Namely, they have devised a clever new type of coffee cup with seeds inside the walls. Therefore, as soon as you are done, you can plant the cup and the seeds grow.

What’s more, the seeds in the cup are local to the region, meaning that the plants grown will be appropriate for the local ecosystem! Incredible!

CEO Alex Henige of the company Reduce. Reuse. Grow. (RRG) has developed these alternative paper cups. The company branched off of Restoration Packaging who helped to kickstart and fund the new environmentally-friendly cups.

RRG’s Kickstarter allowed customers to buy products other than the coffee cups to help fund the company’s research for more seeds able to withstand the process of becoming a coffee cup and being stable enough to be planted afterward.

These products involved shirts, hats, and framed pictures of healthy landscapes of varying sizes, and in this way, RRG was able to get $21,000 to get their company off the ground and help the Earth with its cups.

According to the Restoration Packaging website, all of their products are designed with the most sustainable resources and manufacturing techniques currently available in the disposables industry.

Moreover, they are 100% compostable and recyclable, and with each product served, the carbon footprint is offset with local restoration efforts and landscape beautification.

The project addresses an alarming waste issue, as billions of beverage containers are thrown away annually, causing a terrible mess.

According to a 2018 Statista study, Americans drink around two cups of coffee daily, and the billions of paper cups consumed end up in landfills and oceans.
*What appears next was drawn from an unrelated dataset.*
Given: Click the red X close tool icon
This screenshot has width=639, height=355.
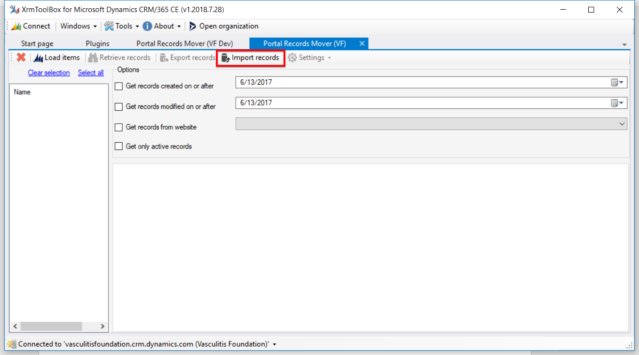Looking at the screenshot, I should coord(21,58).
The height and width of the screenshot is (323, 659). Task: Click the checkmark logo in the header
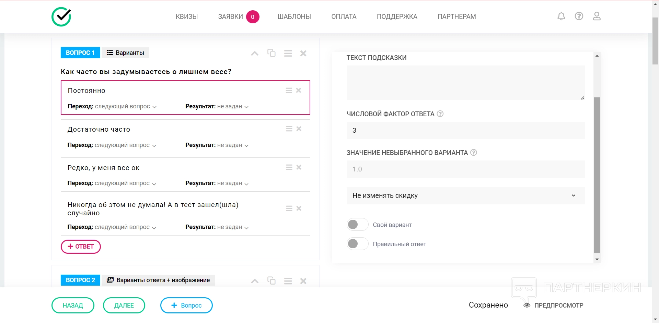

The Boston Globe estimates that, on average, these cups take over 20 years to decompose in landfills.

In oceans, the cups only take a few days to decompose, but the issue is that they are made with dangerous elemental components, including polyethylene and chlorine dioxide.

Styrofoam, which is a commonly used material for hot beverage containers, is something of an ecological nightmare. Namely, it breaks down into smaller and smaller pieces which blow away on the breeze, causing widespread pollution, or ending up possibly eaten by animals.

Additionally, you can also try eggshells for seed planting, because as they break down, the plants get the calcium.